Passage provided
>> BEGIN
Language of document :

JUDGMENT OF THE COURT (First Chamber)

7 March 2013 (*)

(Value added tax – Directive 77/388/EEC – Exemption of the management of special investment funds – Scope – Occupational retirement pension schemes)

In Case C‑424/11,

REQUEST for a preliminary ruling under Article 267 TFEU from the First-tier Tribunal (Tax Chamber) (United Kingdom), made by decision of 8 July 2011, received at the Court on 11 August 2011, in the proceedings

Wheels Common Investment Fund Trustees Ltd,

National Association of Pension Funds Ltd,

Ford Pension Fund Trustees Ltd,

Ford Salaried Pension Fund Trustees Ltd,

Ford Pension Scheme for Senior Staff Trustee Ltd

v

Commissioners for Her Majesty’s Revenue and Customs,

THE COURT (First Chamber),

composed of A. Tizzano, President of the Chamber, A Borg Barthet, E. Levits, J.‑J. Kasel and M. Safjan (Rapporteur), Judges,

Advocate General: P. Cruz Villalón,

Registrar: A. Impellizzeri, Administrator,

having regard to the written procedure and further to the hearing on 12 September 2012,

after considering the observations submitted on behalf of:

–        Wheels Common Investment Fund Trustees Ltd and others, by P. Lasok QC, instructed by A. Brown, Solicitor,

–        the United Kingdom Government, by C. Murrell, acting as Agent, and R. Hill, Barrister,

–        the European Commission, by R. Lyal and C. Soulay, acting as Agents,

having decided, after hearing the Advocate General, to proceed to judgment without an Opinion,

gives the following

Judgment

1        This request for a preliminary ruling concerns the interpretation of Article 13B(d)(6) of Sixth Council Directive 77/388/EEC of 17 May 1977 on the harmonisation of the laws of the Member States relating to turnover taxes – Common system of value added tax: uniform basis of assessment (OJ 1977 L 145, p. 1; ‘the Sixth Directive’) and Article 135(1)(g) of Council Directive 2006/112/EC of 28 November 2006 on the common system of value added tax (OJ 2006 L 347, p. 1).

2        The request has been made in proceedings between Wheels Common Investment Fund Trustees Ltd and others and the Commissioners for Her Majesty’s Revenue and Customs (‘the Commissioners’) concerning the latter’s refusal to exempt fund management services supplied to Wheels Common Investment Fund Trustees Ltd and others from value added tax (‘VAT’).

 Legal context

 European Union law

3        The Sixth Directive was repealed by Directive 2006/112, which entered into force on 1 January 2007. Since the period at issue in the main proceedings is between 1 July 2004 and 30 June 2007, both directives are applicable to those proceedings.

4        Article 13B(d)(6) of the Sixth Directive and Article 135(1)(g) of Directive 2006/112 are couched in essentially identical terms. Under those provisions, the Member States are to exempt from VAT the ‘management of special investment funds as defined by Member States’.
>> END
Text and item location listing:
>> BEGIN
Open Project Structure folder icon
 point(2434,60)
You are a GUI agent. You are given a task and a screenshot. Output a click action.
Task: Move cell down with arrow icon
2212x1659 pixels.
>> END
Written exercise
Answer these questions about the judgment:
1. On what date was the hearing held?
2. On what date did Directive 2006/112 enter into force?
3. Who served as Advocate General?
Answer from the judgment alone.

Exercise output
1. 12 September 2012
2. 1 January 2007
3. P. Cruz Villalón